Matsu se retrouvait seule, sa garde d’honneur annihilée. Son armure, partiellement déchiquetée, s’accordait avec son visage qui n’était plus qu’un masque grimaçant de fureur. Akodo se précipita vers elle, se frayant un chemin par de larges moulinets de son sabre.

Surgi de nulle part, un oni se jeta sur lui. D’une flexion du torse, Akodo esquiva les griffes acérées, se retrouva à terre et tenta de planter son sabre dans la poitrine du monstre. Le mouvement fut vif et le coup traversa légèrement la chitine. Du sang noir jaillit et aspergea le visage de Akodo, qui fut aussitôt aveuglé, sous les rires stridents de l’oni. Ne distinguant plus que des ombres, Akodo s’employa à parer les mouvements qu’il percevait, tout en martelant le sol afin de reculer. Il essuya le liquide âcre qui recouvrait ses yeux, en attendant de pouvoir reprendre l’avantage.

Il entendit un grognement, puis un cri, et se fendit en pointant son arme en direction de l’ombre massive qui lui faisait face. Sa lame s’enfonça profondément dans la chair et les tendons et fut stoppée par un os avant de lui être arrachée de la main. Il attendit un instant, mais ne perçut pas la moindre réaction.

Akodo s’efforça de voir à travers le rideau opaque de douleur et de sang qui se formait devant ses yeux. Il finit par apercevoir, penchée sur lui, une femme aux longs cheveux enchevêtrés. Elle plissa les yeux avant de lui tendre son sabre.

" Matsu ! " cria Akodo en constatant que le démon gisait à terre, décapité. Elle lui tendit la main pour l’aider à se relever, avant de le conduire en lieu sûr. A plusieurs reprises, il perçut les cliquetis de la bataille, mais ses yeux ne pouvaient rien distinguer. Des hommes se ruèrent bruyamment à l’assaut et il entendit Matsu leur hurler des ordres en son nom.

Finalement, à l’abri dans le campement personnel de l’Empereur, un soigneur vint s’occuper des blessures d’Akodo. " Votre oeil droit y verra de nouveau, mon Seigneur, mais le gauche… " la voix de l’homme s’évanouit dans un murmure d’inquiétude.

" Cela ira, chuchota Akodo. Je n’ai nul besoin de mes deux yeux pour trouver mon ennemi. " Il marqua une pause. " Matsu ? "

" Je suis là. " Sa voix n’exprimait aucune soumission, aucune déférence. Seule une légère pointe de respect rappelait sa position de vassale.

" Je devrais être à tes côtés, fit-il d’une voix rude, empreinte de colère et de désespoir. Mais ce me sera impossible aujourd’hui. A toi de diriger les armées. " Après un long moment, il ajouta : " Tu avais raison. "
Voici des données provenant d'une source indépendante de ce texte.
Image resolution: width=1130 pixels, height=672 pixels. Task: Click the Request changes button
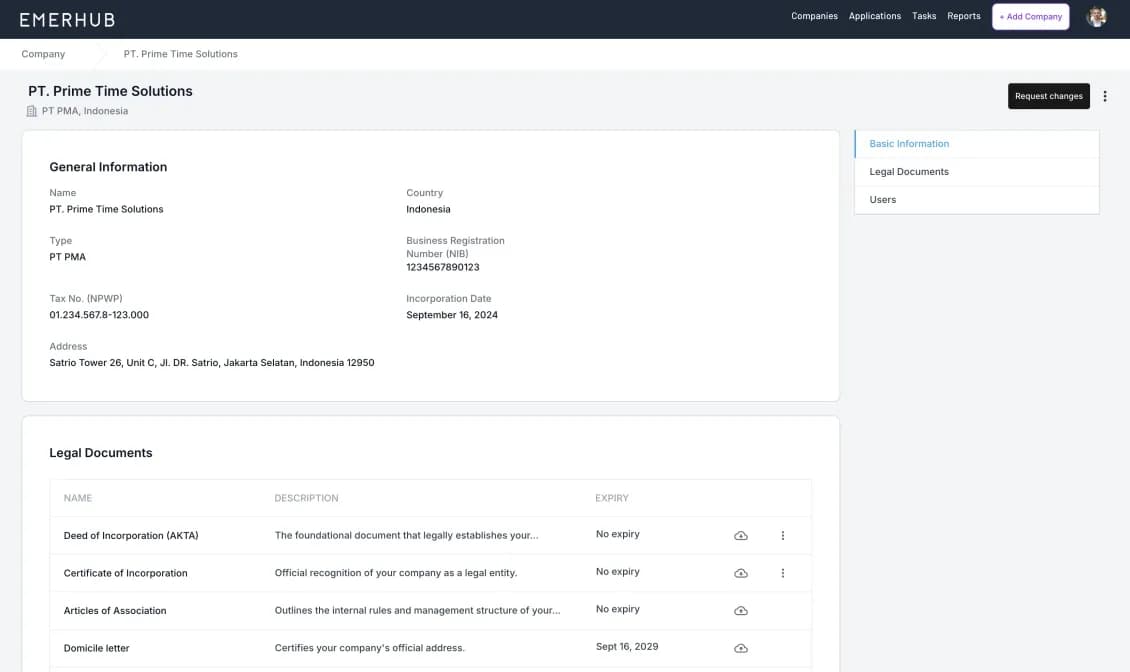coord(1048,96)
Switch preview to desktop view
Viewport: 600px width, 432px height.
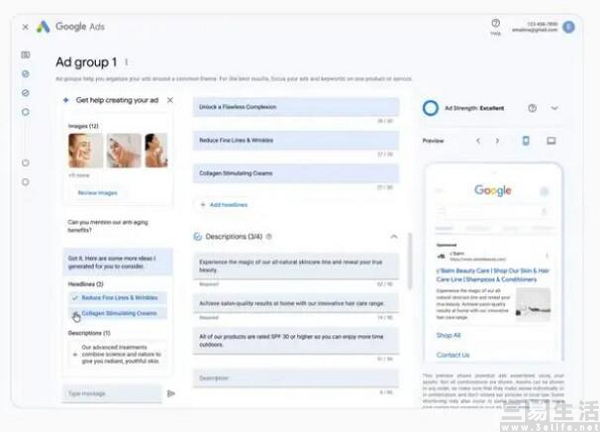point(550,141)
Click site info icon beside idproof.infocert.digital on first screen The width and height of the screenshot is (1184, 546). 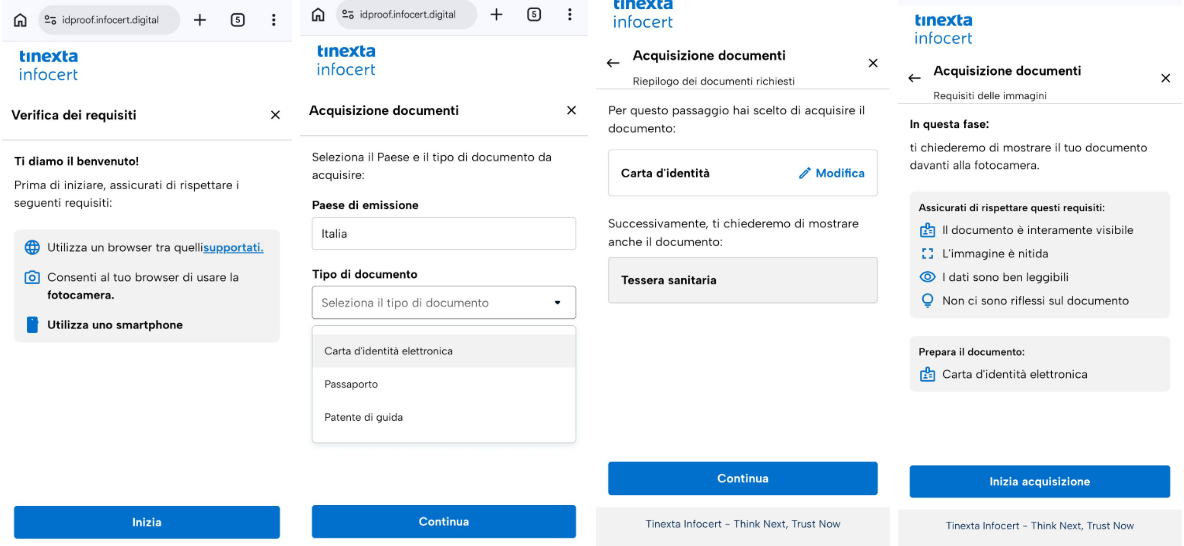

" Nous ne combattrons jamais côte à côte, mon Seigneur. Quelles que soient les forces que vous commandez, murmura Matsu. Tel n’est pas notre destin. " Il entendit son petit rire, puis le rideau en soie de l’entrée de la tente frémit et il se retrouva plongé dans le silence. Un silence troublé par les cris lointains du champ de bataille.

Les lanciers de la famille Daidoji furent repoussés, tombèrent dans les douves du château et devinrent des cibles faciles pour les archers du Clan du Lion. Sans perdre un instant, Tsuko et Arasou se précipitèrent jusqu’aux grilles.

Dos à dos, les samurai des familles Akodo et Matsu combattaient, leurs katana tranchant sans relâche dans les chairs et les os. Ils étaient accompagnés par une centaine de soldats, qui s’engouffrèrent dans le goulet d’étranglement de Toshi Ranbo wo Shien Shite Reigisaho.

" La gloire nous accompagne ! lança Arasou à sa promise, tout en brandissant bien haut son katana. Ce jour restera gravé dans les mémoires ! "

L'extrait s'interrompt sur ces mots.